**What is needed:**
Without the pictures, print the lines from the one holding "Task: Open the waterfall analysis view" through the last line below, both included, exactly as they stand.

**Records for processing:**
++++++++++
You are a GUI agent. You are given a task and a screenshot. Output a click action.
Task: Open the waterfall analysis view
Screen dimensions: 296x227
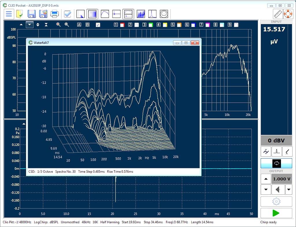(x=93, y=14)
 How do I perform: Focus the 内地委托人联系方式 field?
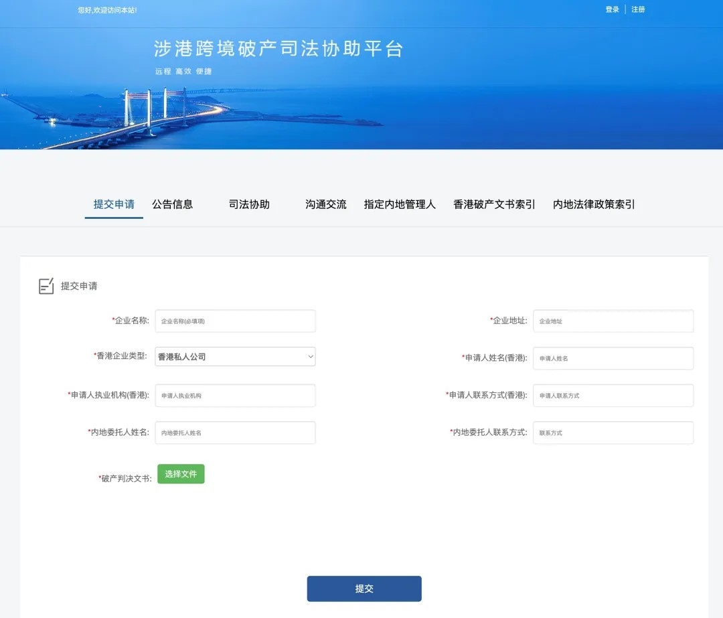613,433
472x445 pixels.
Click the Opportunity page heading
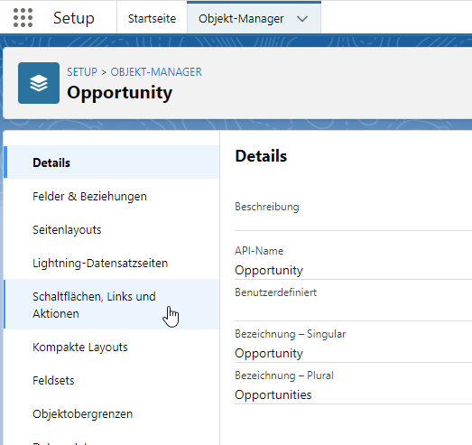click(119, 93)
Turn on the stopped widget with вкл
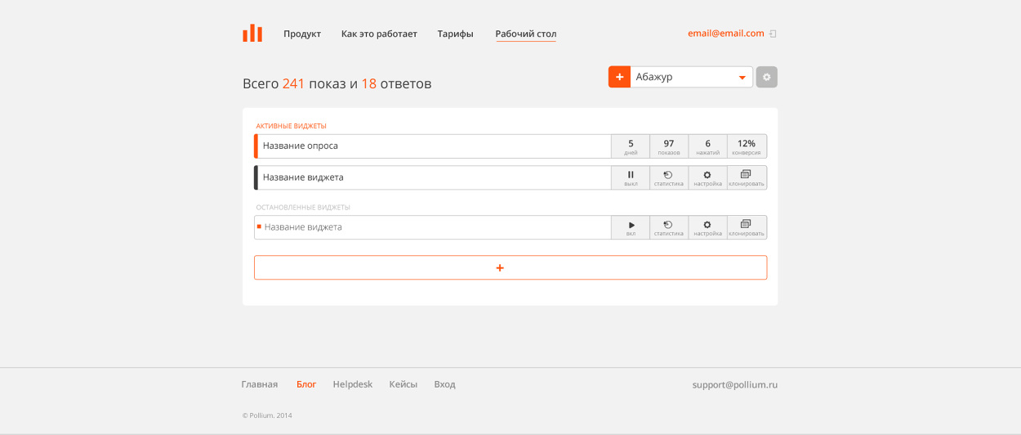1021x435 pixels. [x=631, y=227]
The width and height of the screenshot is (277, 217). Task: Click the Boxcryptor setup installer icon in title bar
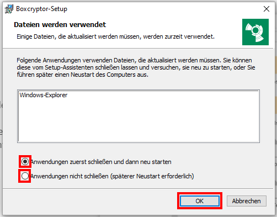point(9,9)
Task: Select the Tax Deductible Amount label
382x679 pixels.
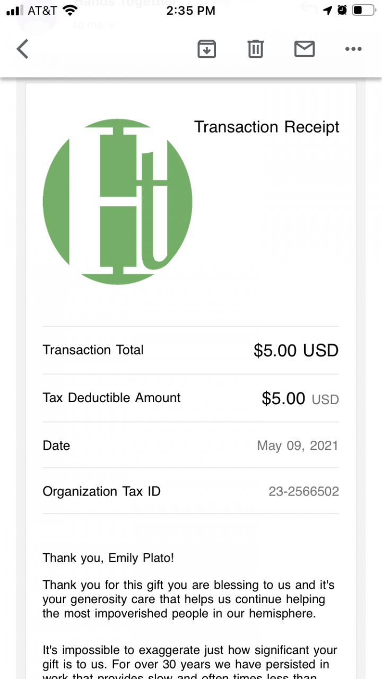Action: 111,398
++++++++++
**Result of the task:**
Task: Open the waterfall analysis view
Screen dimensions: 296x227
(x=93, y=14)
 How do I perform: Focus the 内地委托人联系方式 field?
613,433
472x445 pixels.
Click the Opportunity page heading
click(119, 93)
Turn on the stopped widget with вкл
1021x435 pixels. [x=631, y=227]
The width and height of the screenshot is (277, 217). Task: Click the Boxcryptor setup installer icon in title bar
point(9,9)
Task: Select the Tax Deductible Amount label
382x679 pixels.
Action: 111,398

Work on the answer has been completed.